Road story about who gets run over in the race for cool
My Camino is a riotous look at friendship, modern art and what gets lost along the way to fame
Patrick Warner’s novel My Camino wears many hats.
It’s a complicated tale of friendship, rife with shifting loyalties. It’s a story about defiant misfits and an examination of race and gender identity. It’s a rollicking and freewheeling road story. But most of all — at heart — it’s a scathing, riotous look at the contemporary art world.
Budsy is a down-and-out conceptual artist who catches the eye of a big-time art collector at an edgy New York opening. Despite his obvious talent for turning the art world on its ear, it’s the efforts of ambitious Floss, his lover and erstwhile promoter, who gets Budsy his big break. Narrated for the most part by the Apostle John, Budsy’s old pal and fellow Brooklyn artist, the novel follows these three from their serendipitous early days through the highs and lows of scheming, dreaming — and occasional artmaking.

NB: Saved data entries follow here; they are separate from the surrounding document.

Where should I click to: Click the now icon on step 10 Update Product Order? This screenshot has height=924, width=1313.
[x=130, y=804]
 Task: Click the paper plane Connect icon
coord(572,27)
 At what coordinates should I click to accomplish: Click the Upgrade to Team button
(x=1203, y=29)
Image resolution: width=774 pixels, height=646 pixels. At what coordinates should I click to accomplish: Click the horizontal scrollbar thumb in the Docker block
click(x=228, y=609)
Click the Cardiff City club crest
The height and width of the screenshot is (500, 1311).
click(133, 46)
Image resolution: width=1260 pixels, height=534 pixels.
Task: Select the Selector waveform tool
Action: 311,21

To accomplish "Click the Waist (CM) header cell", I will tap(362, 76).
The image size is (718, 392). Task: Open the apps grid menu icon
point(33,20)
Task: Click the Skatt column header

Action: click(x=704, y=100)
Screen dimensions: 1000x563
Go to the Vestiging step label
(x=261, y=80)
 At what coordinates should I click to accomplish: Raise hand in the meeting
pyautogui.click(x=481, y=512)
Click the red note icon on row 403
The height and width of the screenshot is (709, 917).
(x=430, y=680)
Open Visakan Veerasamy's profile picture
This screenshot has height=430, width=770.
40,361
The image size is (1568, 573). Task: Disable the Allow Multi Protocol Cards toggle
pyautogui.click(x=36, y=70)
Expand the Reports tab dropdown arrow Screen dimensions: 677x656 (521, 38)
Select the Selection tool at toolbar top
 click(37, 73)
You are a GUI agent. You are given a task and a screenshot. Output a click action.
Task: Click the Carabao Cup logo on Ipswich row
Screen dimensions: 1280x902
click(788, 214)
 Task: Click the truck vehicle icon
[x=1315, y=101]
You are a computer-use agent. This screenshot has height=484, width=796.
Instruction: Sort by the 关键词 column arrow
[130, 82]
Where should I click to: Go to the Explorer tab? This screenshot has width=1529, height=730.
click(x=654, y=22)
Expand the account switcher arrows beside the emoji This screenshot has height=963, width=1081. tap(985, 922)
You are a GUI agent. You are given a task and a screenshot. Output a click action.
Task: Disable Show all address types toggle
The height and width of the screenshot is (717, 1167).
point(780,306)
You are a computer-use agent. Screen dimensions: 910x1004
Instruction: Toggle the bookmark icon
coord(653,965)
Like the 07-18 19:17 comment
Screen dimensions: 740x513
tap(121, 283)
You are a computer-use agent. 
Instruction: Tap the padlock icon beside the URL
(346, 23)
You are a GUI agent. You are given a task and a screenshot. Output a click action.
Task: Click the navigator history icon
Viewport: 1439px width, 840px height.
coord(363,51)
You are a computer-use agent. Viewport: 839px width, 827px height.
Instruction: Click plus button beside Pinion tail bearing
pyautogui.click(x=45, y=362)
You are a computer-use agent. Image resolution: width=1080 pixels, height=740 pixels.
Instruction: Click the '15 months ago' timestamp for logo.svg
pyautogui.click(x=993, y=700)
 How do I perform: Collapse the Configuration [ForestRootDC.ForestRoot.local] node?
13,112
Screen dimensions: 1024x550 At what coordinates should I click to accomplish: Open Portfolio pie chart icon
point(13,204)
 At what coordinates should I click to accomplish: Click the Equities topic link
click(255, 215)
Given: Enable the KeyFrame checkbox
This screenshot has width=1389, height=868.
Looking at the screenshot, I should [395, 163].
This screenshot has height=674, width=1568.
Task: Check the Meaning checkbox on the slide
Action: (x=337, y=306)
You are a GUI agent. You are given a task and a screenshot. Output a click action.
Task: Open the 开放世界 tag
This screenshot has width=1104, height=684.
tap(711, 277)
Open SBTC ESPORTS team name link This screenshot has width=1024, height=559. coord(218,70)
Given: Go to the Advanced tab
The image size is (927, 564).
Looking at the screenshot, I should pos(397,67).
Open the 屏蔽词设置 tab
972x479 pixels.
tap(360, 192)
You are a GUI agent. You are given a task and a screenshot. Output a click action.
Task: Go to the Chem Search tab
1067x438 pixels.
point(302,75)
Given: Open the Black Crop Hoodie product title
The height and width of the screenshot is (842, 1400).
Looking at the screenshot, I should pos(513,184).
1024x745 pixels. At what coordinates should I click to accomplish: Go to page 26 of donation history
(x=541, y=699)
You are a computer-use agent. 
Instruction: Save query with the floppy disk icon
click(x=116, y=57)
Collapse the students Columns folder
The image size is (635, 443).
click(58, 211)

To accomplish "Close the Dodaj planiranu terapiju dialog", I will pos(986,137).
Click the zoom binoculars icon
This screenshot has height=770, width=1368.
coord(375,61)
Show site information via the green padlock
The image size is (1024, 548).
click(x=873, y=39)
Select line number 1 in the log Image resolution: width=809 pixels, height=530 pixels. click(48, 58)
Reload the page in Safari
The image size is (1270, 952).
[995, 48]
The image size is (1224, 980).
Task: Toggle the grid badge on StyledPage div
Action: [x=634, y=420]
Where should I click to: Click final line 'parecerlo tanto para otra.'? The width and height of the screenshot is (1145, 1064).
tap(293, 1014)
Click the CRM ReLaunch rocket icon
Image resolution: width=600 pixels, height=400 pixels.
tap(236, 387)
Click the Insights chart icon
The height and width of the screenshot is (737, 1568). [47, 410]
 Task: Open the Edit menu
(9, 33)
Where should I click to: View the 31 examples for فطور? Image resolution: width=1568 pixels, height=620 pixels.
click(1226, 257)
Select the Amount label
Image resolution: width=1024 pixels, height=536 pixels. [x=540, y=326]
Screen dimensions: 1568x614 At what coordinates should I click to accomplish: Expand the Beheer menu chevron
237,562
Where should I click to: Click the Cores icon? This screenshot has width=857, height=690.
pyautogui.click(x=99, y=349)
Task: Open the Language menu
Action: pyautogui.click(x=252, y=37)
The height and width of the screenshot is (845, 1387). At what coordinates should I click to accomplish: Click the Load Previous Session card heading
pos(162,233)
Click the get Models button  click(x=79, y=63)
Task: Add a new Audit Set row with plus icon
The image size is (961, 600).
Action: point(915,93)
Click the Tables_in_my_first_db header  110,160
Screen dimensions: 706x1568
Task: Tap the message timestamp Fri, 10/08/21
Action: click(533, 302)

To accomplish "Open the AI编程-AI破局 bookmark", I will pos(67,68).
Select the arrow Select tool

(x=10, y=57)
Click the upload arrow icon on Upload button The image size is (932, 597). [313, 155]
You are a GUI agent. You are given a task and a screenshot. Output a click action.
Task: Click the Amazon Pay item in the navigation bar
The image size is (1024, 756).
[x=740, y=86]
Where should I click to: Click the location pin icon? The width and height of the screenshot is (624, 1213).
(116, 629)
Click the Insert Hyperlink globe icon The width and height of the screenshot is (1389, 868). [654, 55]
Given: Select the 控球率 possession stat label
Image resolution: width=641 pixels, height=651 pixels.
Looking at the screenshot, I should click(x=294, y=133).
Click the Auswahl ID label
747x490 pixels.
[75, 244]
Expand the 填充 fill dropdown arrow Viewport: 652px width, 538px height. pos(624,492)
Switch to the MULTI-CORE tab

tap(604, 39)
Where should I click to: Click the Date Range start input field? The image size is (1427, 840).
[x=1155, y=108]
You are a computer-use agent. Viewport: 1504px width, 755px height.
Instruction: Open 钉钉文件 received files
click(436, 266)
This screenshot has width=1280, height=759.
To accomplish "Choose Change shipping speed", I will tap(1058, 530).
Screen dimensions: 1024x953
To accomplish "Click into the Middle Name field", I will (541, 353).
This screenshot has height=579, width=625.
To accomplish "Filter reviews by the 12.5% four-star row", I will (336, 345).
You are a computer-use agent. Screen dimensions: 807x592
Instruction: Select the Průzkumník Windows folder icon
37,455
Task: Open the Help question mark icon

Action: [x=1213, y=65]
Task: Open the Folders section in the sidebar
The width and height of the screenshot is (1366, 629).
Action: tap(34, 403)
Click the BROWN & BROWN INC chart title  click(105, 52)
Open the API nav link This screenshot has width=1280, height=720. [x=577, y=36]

Warner’s writing throughout is electric. It’s boisterous, bawdy, turbocharged and entirely entertaining. Apostle John is the best kind of narrator — loudly confident one moment, humble and introspective the next, a man of sage opinions and witty, often heartbreaking anecdotes about Budsy and Floss, migration, philosophy, music, and the world at large. Reading the book feels like sidling up to the bar with a highly intelligent and hilarious new companion.
Once Warner has gained our listening ear, he shifts the narrative into a critical examination of the intersection of art, capitalism and the social world. As Apostle John unpacks his growing unease with Budsy’s blistering fame — and his own experiences of alienation — race, identity and the race for cool become powerful touchstones upon which the novel turns.
The book picks up steam when the three set out for an impromptu biking tour of Spain’s famed Camino in advance of Budsy’s hyped new show in Dublin. It’s here on the Camino where they each in turn re-evaluate their lives, probing old wounds and encountering all manner of religious pilgrims, neardisasters, and deeply existential questions along the way.
The novel’s culmination during the NIGHT OF NIGHTS at the fabled mansion of Budsy’s morally compromised backer is high drama and superb climax. Warner exposes the hypocrisy of the contemporary art scene, a world where art is surface and commodity and where artists must game the system to succeed or be destroyed. At what cost, asks Warner. How far will Budsy and Floss go to realize their burning ambitions?
My Camino is an energizing read, a book that asks cheeky and powerful questions about what it means to create (or abstain) in the early 21st century.